Task requirements: Please repeat exactly the lines from the one containing "Task: Click the TABLA DE TALLES heading" through the last line of the records, both included, and nothing else, leaving out any pictures.

Data shown:
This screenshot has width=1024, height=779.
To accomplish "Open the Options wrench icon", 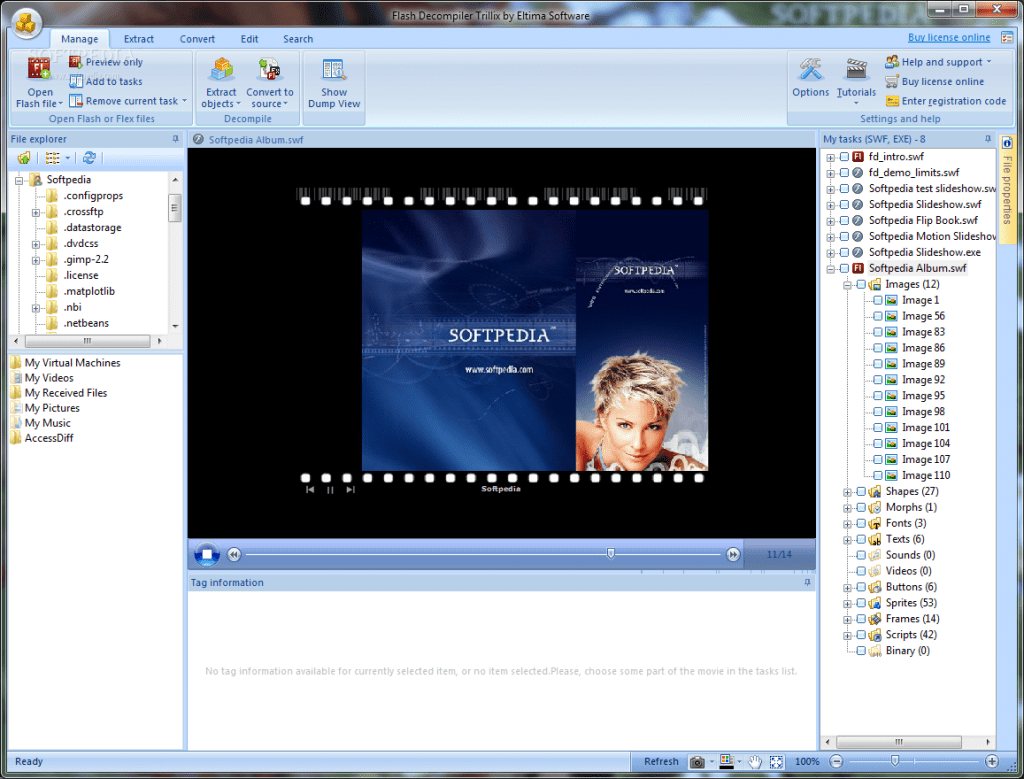I will 810,70.
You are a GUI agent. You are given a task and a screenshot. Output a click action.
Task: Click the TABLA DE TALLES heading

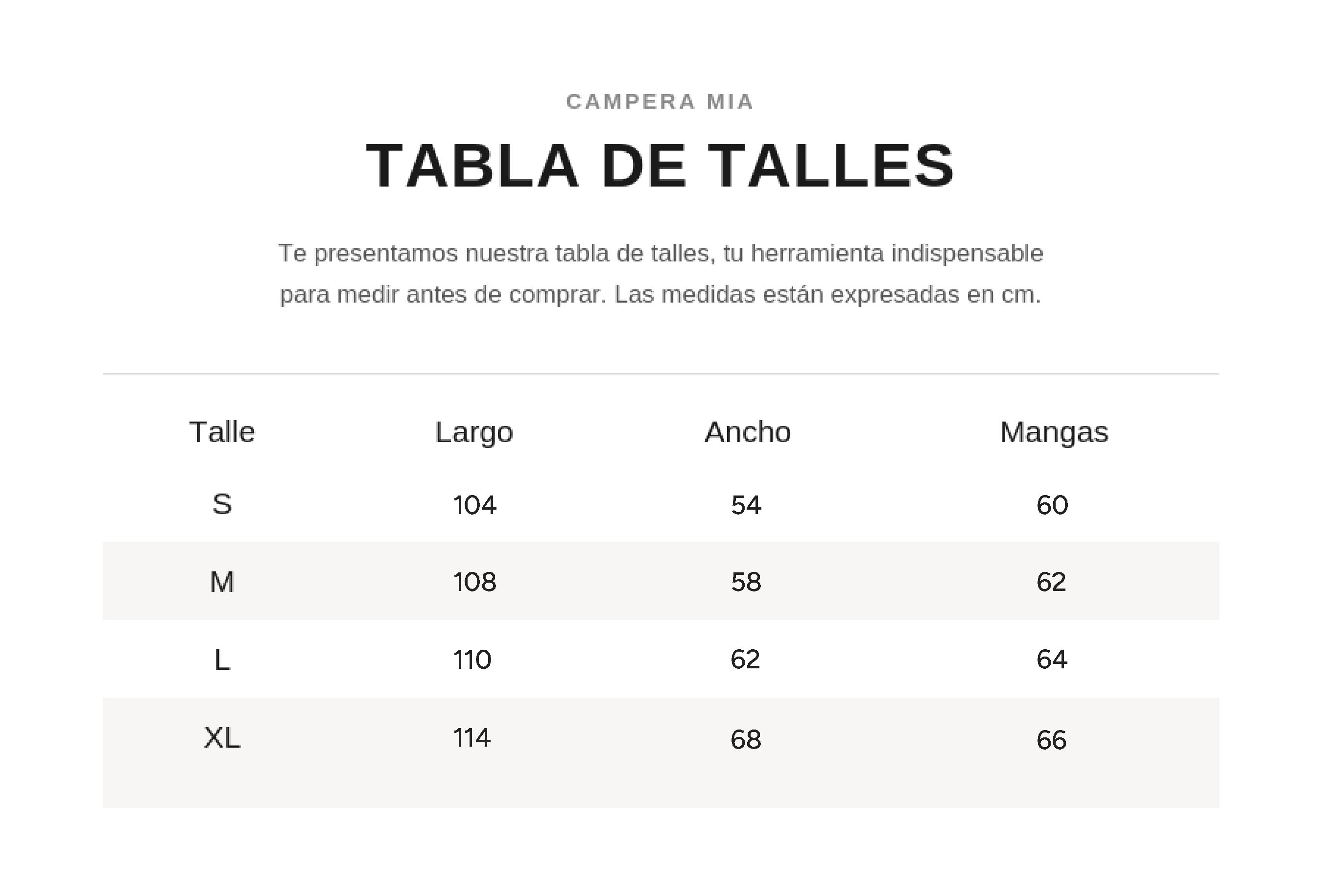660,165

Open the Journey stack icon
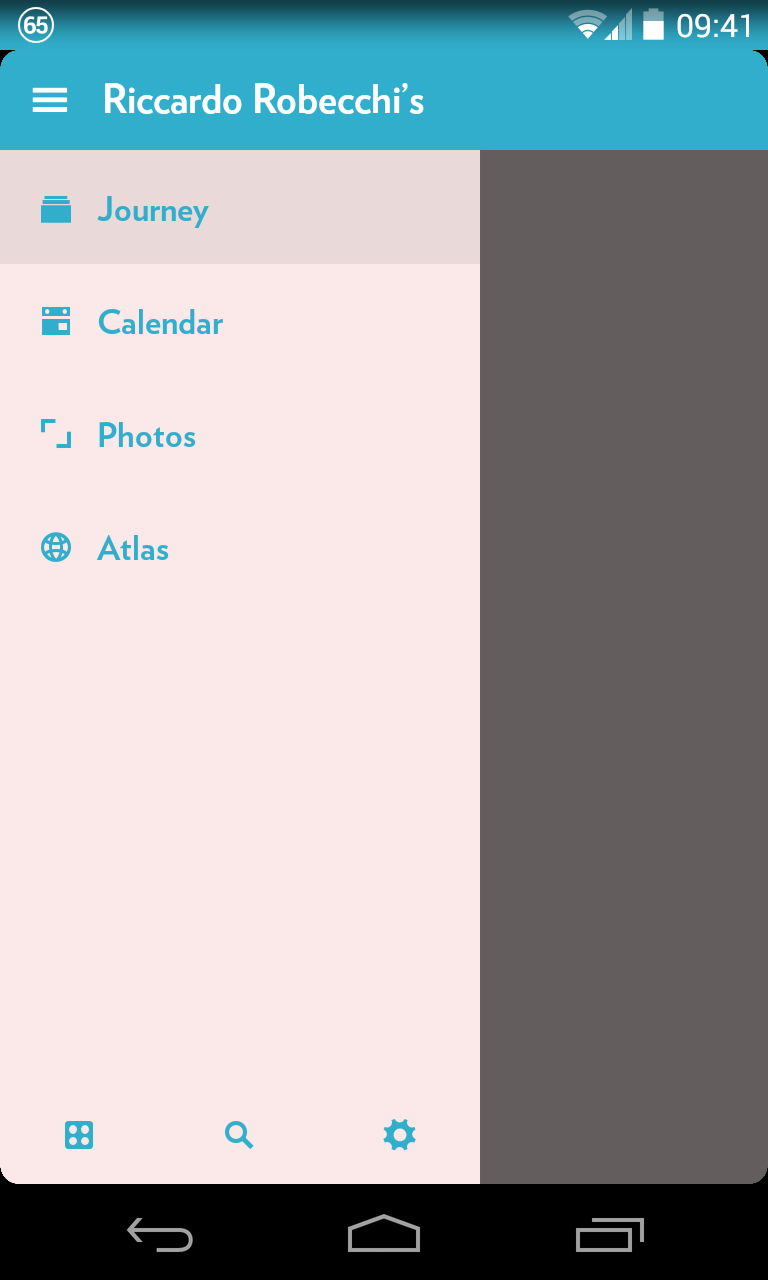coord(56,209)
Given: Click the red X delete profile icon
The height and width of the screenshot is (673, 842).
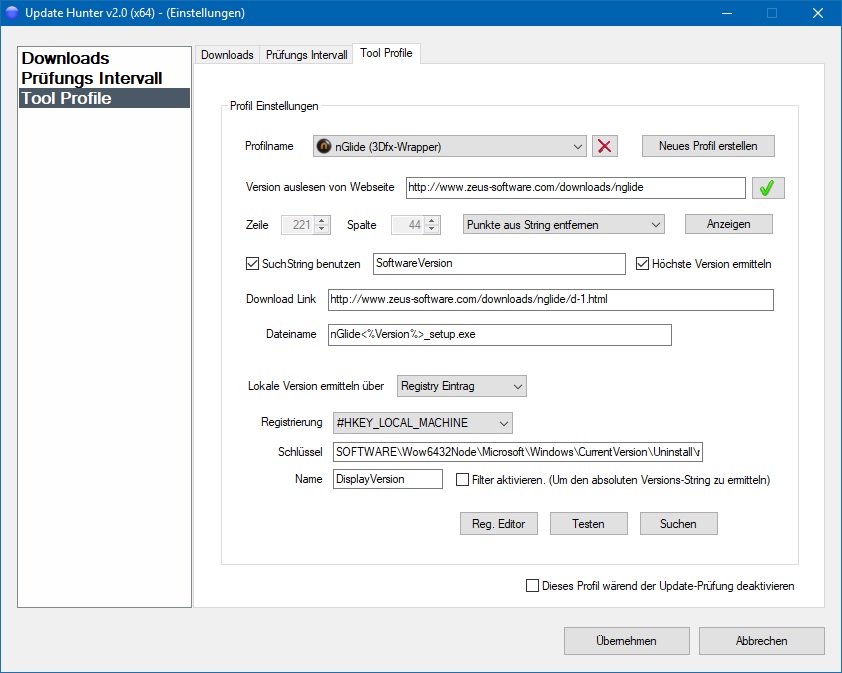Looking at the screenshot, I should (x=604, y=146).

Your solution:
Task: Click the TABLA DE TALLES heading

660,165

Open the Journey stack icon
coord(56,209)
Given: Click the red X delete profile icon
The height and width of the screenshot is (673, 842).
Looking at the screenshot, I should (x=604, y=146).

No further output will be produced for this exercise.